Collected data
== == ==
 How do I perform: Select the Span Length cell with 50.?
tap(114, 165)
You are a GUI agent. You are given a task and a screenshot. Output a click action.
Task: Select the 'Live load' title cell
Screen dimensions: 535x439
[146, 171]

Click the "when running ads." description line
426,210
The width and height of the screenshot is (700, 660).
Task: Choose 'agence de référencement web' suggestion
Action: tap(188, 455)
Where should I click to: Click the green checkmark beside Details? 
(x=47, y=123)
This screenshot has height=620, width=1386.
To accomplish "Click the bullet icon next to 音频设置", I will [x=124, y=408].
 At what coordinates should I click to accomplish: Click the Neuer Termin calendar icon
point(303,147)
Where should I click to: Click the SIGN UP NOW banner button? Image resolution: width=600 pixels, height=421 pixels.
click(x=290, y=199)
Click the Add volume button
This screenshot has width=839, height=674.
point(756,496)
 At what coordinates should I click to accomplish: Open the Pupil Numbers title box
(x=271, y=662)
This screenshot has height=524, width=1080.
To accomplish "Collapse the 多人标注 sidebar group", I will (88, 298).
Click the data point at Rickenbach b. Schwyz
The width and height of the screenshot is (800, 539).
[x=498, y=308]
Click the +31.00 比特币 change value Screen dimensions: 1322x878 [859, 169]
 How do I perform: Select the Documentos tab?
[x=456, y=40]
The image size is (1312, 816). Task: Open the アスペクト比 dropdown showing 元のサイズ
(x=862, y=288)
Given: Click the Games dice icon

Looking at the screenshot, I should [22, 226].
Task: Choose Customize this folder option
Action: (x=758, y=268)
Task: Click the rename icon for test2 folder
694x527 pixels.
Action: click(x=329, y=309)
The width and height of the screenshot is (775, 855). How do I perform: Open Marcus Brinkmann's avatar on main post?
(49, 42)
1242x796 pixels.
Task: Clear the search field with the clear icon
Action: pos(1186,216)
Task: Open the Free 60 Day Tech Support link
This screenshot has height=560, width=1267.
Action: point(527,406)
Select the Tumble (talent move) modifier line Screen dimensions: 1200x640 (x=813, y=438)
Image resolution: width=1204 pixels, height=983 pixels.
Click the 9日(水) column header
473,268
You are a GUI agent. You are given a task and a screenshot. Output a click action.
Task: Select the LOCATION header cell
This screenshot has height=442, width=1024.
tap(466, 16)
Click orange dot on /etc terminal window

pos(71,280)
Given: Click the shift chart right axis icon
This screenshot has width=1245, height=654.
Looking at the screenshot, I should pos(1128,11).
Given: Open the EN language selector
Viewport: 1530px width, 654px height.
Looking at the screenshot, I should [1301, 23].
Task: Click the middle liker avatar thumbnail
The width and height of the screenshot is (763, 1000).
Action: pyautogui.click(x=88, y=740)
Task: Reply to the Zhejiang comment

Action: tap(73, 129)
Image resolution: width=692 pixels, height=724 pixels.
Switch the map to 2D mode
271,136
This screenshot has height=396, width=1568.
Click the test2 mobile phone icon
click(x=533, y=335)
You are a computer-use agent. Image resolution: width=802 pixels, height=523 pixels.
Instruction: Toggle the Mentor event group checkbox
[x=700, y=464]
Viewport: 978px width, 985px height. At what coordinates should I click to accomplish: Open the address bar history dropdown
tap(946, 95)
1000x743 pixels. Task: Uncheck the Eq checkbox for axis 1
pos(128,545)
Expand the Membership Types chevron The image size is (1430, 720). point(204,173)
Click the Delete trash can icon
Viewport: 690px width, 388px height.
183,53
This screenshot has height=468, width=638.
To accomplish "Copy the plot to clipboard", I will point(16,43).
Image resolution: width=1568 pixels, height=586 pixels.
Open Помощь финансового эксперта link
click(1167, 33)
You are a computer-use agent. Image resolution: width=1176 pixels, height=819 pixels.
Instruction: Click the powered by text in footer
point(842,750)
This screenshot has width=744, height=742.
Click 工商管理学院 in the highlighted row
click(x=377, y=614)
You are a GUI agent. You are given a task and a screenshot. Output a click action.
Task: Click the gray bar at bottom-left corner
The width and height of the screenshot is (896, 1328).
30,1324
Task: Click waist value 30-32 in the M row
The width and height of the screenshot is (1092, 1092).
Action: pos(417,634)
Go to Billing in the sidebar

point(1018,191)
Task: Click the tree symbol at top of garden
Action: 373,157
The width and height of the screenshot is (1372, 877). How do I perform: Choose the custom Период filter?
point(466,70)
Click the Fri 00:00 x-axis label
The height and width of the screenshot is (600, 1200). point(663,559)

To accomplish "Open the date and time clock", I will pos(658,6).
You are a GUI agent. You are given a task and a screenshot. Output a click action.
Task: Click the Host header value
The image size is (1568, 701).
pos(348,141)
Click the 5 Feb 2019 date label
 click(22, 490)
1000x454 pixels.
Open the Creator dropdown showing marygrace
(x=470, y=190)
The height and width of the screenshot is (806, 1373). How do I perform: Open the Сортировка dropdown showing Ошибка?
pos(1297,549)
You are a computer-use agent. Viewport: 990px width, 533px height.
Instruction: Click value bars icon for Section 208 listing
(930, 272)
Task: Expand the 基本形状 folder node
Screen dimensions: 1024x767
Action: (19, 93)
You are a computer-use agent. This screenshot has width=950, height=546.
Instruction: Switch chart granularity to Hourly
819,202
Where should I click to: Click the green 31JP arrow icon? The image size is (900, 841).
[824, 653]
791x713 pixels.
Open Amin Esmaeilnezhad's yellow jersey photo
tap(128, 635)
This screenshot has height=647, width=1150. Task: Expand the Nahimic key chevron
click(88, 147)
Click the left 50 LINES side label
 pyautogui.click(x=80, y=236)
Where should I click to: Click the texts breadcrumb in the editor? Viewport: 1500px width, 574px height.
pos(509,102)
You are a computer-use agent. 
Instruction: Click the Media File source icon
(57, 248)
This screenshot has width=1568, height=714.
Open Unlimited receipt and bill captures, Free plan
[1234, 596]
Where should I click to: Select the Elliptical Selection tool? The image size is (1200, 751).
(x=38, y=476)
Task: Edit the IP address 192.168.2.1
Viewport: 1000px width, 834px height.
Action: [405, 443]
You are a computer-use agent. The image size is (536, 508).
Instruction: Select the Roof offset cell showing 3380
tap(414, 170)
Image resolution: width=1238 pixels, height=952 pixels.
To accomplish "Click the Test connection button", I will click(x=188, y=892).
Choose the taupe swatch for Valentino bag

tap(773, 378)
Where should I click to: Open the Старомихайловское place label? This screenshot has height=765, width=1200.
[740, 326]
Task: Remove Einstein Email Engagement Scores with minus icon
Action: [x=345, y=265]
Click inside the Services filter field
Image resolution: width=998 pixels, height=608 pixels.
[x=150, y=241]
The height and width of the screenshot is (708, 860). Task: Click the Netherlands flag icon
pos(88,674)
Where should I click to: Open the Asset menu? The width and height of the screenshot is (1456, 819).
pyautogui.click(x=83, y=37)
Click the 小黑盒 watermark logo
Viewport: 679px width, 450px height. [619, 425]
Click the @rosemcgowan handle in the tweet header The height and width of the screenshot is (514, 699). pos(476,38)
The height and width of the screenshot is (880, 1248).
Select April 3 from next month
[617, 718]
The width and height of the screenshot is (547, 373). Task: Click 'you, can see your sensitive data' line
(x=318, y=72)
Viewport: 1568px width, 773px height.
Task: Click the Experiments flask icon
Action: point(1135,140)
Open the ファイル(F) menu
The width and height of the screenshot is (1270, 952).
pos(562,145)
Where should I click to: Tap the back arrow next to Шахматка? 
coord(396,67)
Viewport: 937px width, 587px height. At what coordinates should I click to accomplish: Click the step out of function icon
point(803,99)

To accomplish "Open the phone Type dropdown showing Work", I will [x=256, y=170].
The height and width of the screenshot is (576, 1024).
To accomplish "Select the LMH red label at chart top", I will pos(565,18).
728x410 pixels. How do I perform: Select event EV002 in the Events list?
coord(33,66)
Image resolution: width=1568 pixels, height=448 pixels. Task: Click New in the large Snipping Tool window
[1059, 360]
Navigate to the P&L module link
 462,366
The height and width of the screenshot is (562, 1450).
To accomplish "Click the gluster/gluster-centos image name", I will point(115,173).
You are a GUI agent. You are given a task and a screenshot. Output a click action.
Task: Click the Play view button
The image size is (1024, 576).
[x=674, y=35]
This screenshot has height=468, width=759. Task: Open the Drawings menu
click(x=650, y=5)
== == ==
> TASK INSTRUCTIONS
Every line above from the line with "Where should I click to: Tap" to the line with "The height and width of the screenshot is (576, 1024)." is wanted, ends included; write them out exactly and add no other line.

> FINISHED TASK
Where should I click to: Tap the back arrow next to Шахматка? 
coord(396,67)
Viewport: 937px width, 587px height. At what coordinates should I click to accomplish: Click the step out of function icon
point(803,99)

To accomplish "Open the phone Type dropdown showing Work", I will [x=256, y=170].
The height and width of the screenshot is (576, 1024).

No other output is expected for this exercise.